--- START ---
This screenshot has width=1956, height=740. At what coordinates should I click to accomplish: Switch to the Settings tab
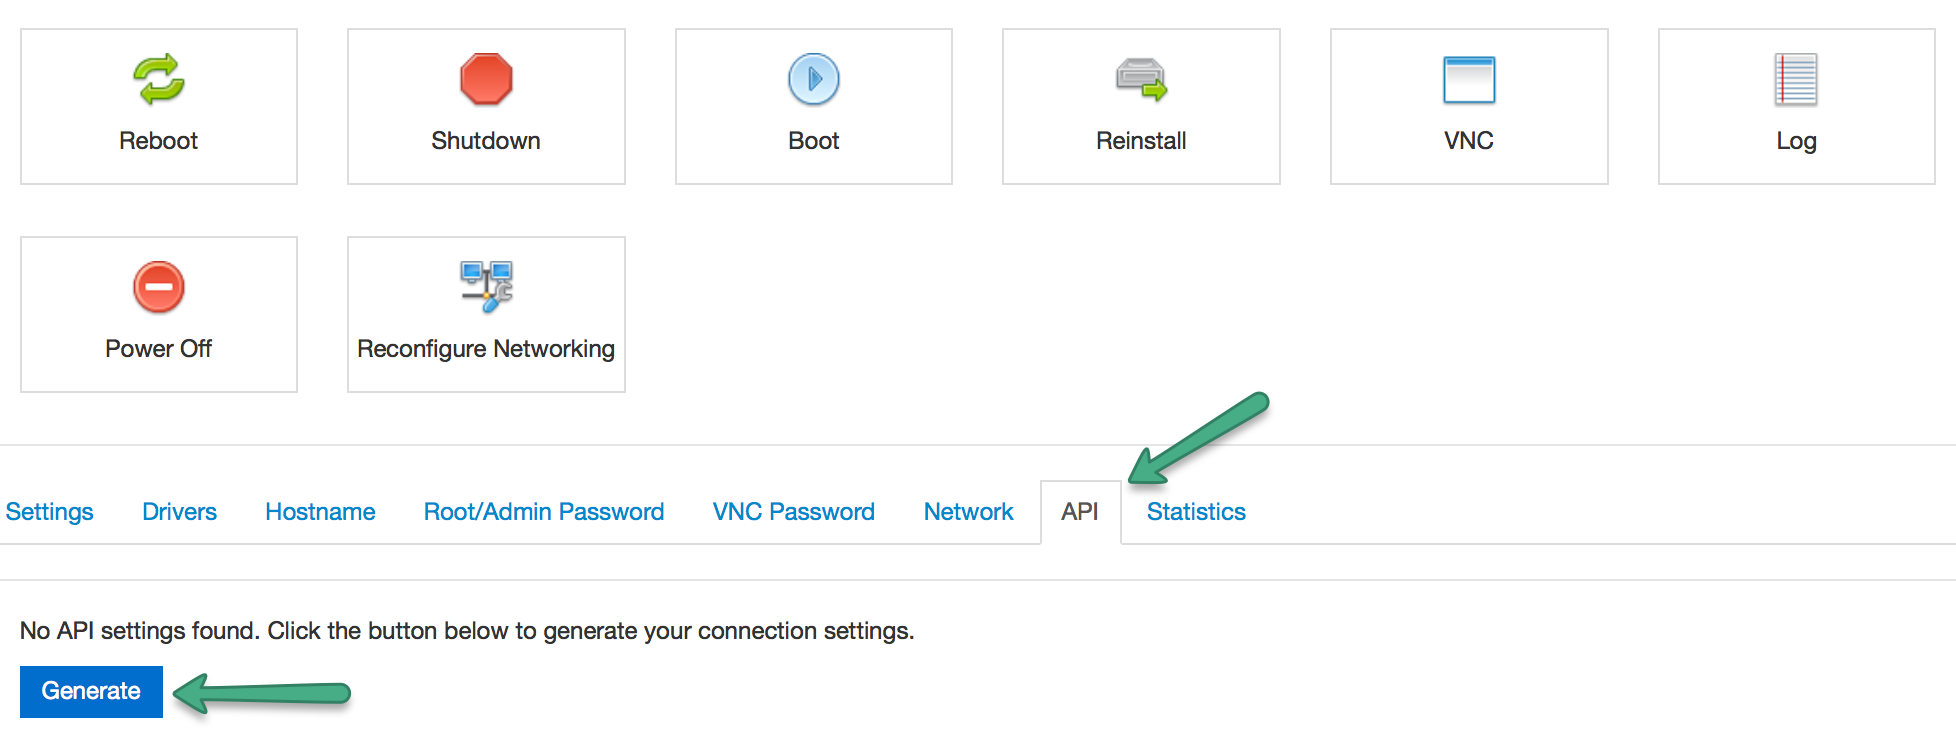click(x=49, y=512)
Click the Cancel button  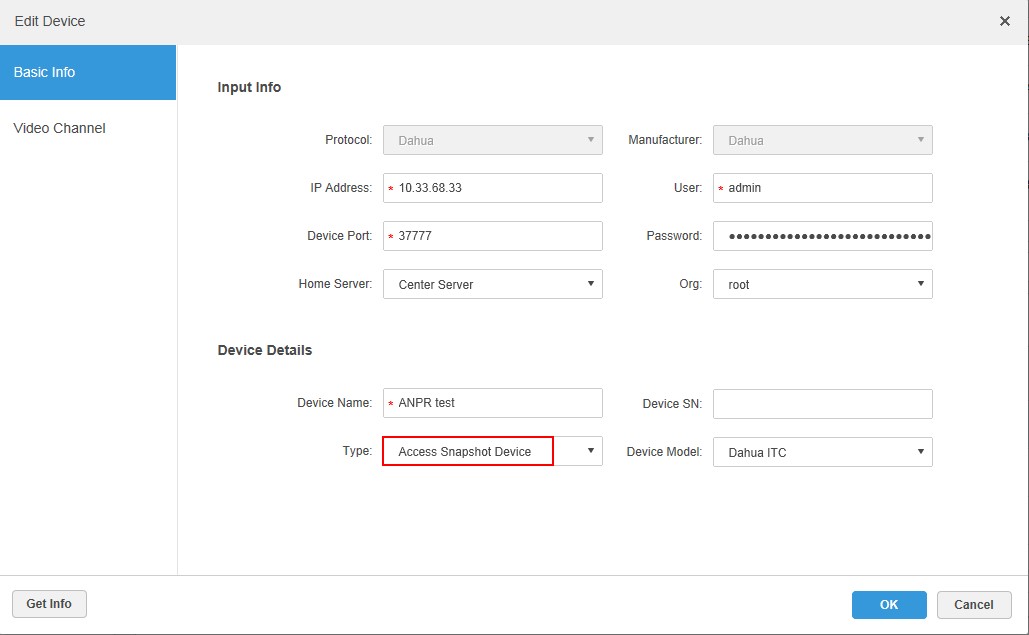coord(973,605)
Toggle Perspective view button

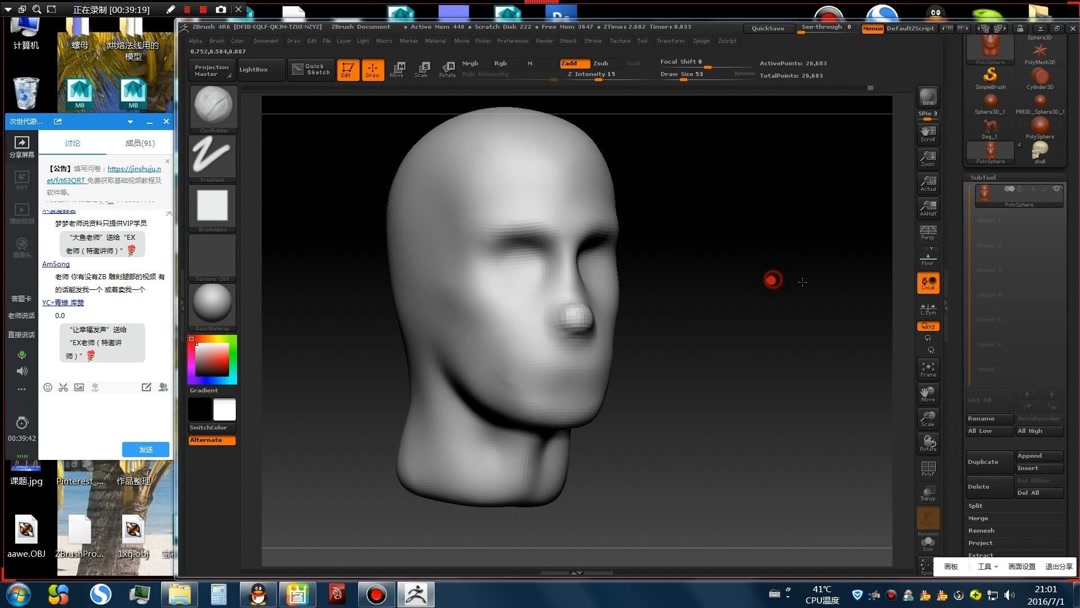coord(928,233)
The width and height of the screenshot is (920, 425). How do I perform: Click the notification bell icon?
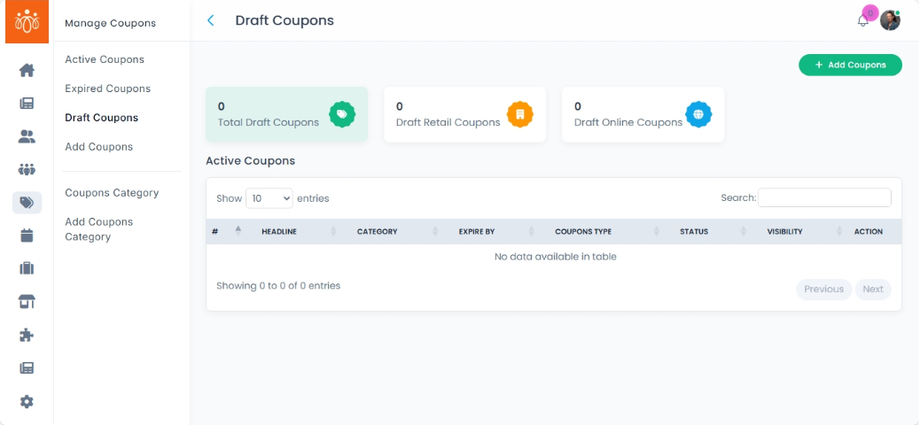pos(863,20)
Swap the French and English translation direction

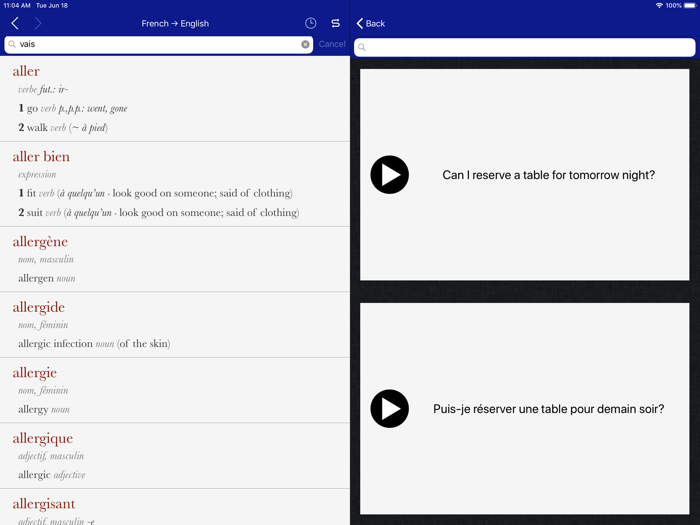point(335,23)
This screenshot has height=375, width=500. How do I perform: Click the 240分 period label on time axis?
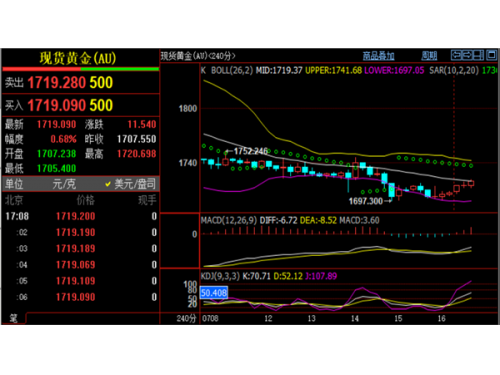click(x=186, y=318)
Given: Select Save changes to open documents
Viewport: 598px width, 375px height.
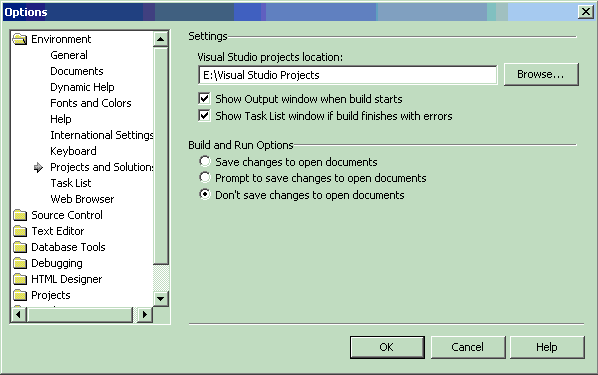Looking at the screenshot, I should pyautogui.click(x=205, y=161).
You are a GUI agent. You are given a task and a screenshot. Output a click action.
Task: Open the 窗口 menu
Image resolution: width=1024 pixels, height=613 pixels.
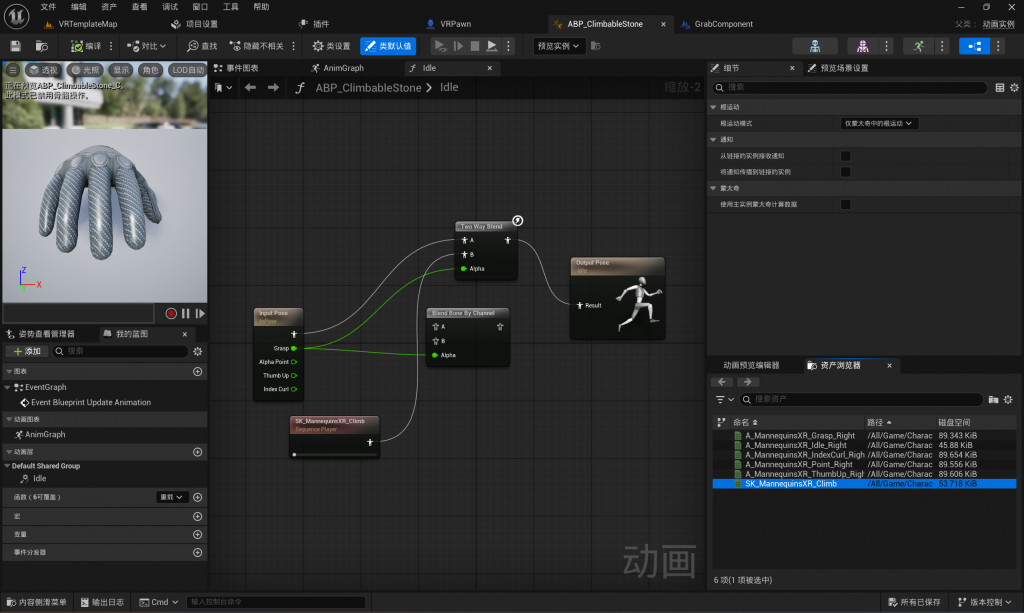[x=200, y=7]
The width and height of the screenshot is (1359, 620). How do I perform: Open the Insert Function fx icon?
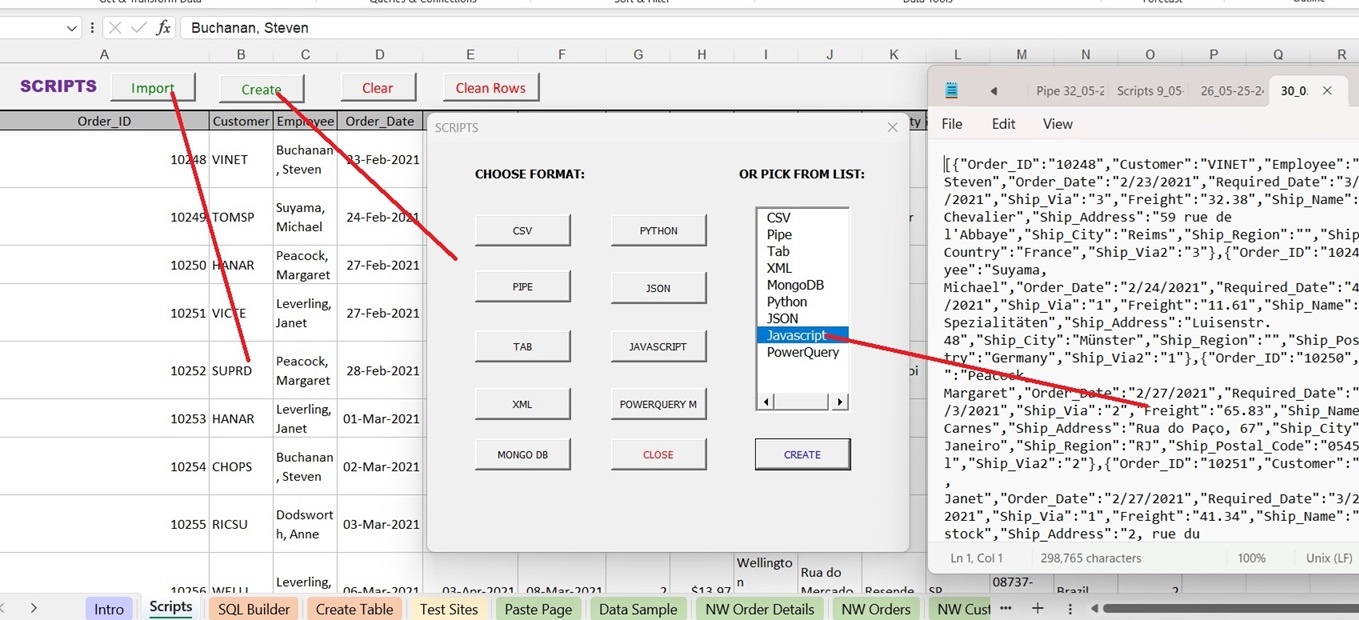tap(164, 28)
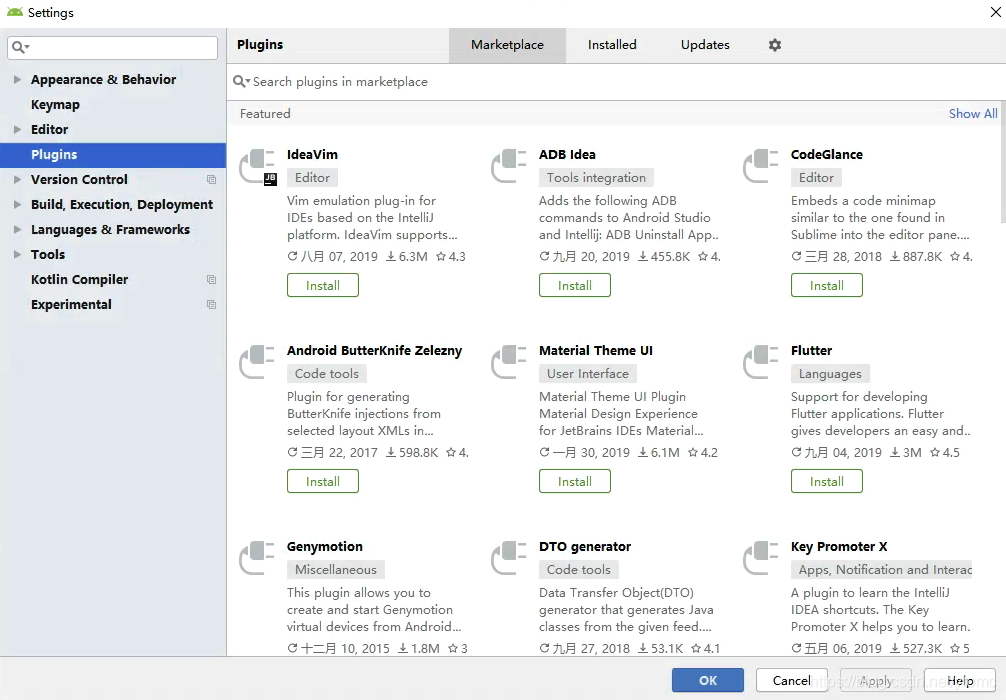Click the marketplace plugin search input field
Image resolution: width=1006 pixels, height=700 pixels.
[400, 80]
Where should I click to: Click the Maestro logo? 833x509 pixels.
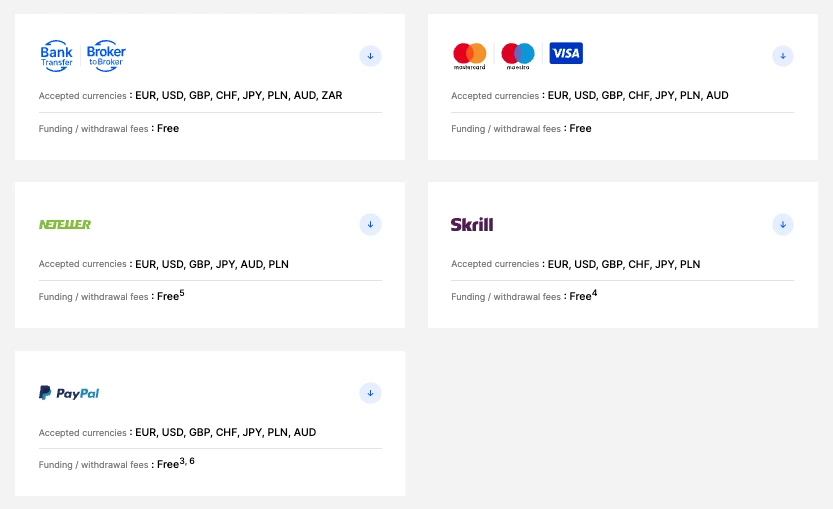tap(518, 56)
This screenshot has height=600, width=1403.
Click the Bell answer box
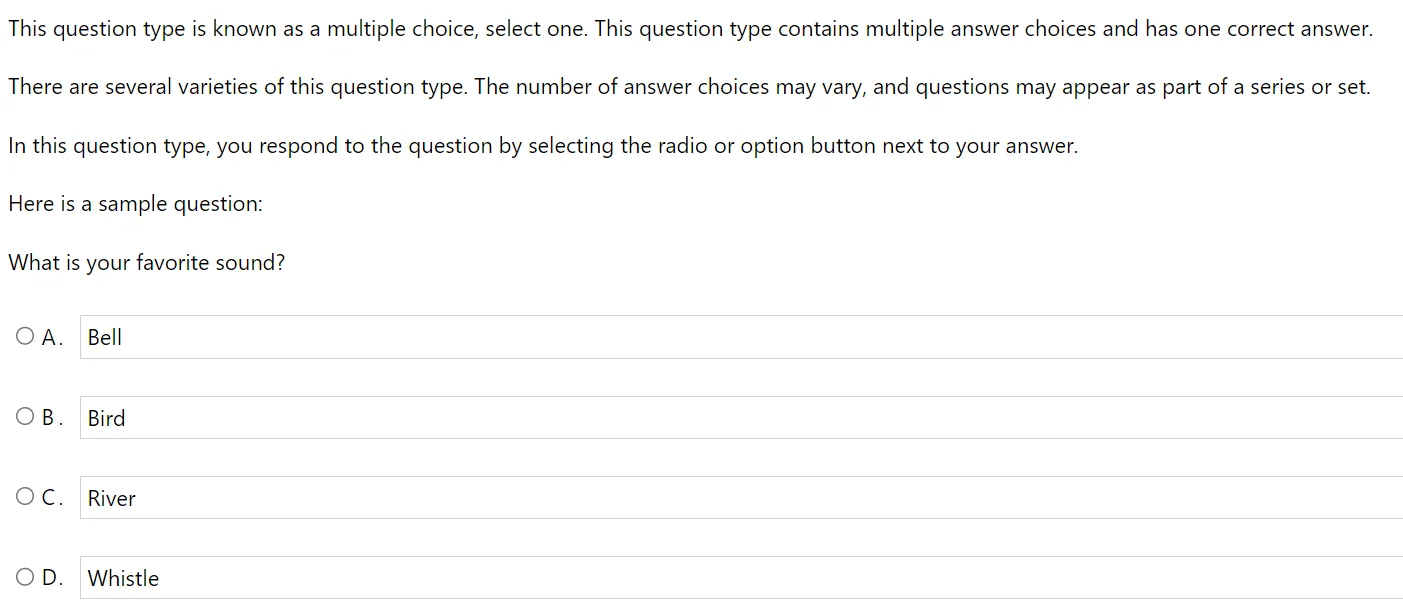point(740,338)
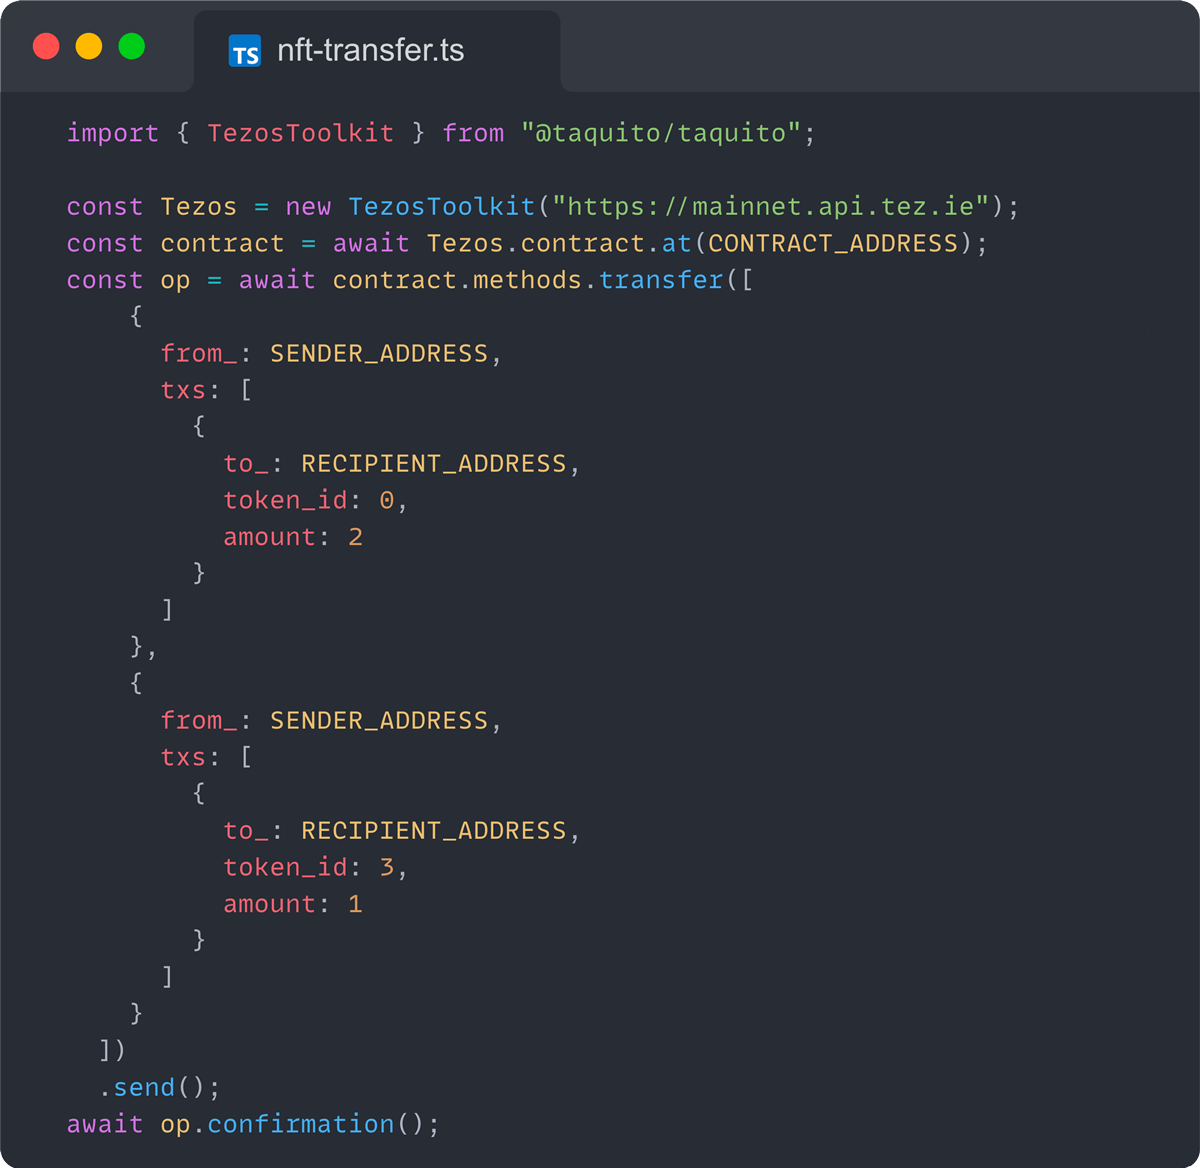
Task: Open the mainnet.api.tez.ie URL string
Action: (x=770, y=207)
--- END ---
• _The problem_: Using the data above, which lines fall from the one with "Given: Select Save changes to open documents" through the one with "This screenshot has height=600, width=1403."? Repeat them exactly, ends included, minus any pictures.

• _Response for this exercise_:
Given: Select Save changes to open documents
Viewport: 598px width, 375px height.
Looking at the screenshot, I should pyautogui.click(x=205, y=161).
You are a GUI agent. You are given a task and a screenshot. Output a click action.
Task: Open the 窗口 menu
Image resolution: width=1024 pixels, height=613 pixels.
[x=200, y=7]
The width and height of the screenshot is (1359, 620). How do I perform: Open the Insert Function fx icon?
tap(164, 28)
Click the marketplace plugin search input field
Image resolution: width=1006 pixels, height=700 pixels.
[400, 80]
Where should I click to: Click the Maestro logo? 833x509 pixels.
tap(518, 56)
This screenshot has height=600, width=1403.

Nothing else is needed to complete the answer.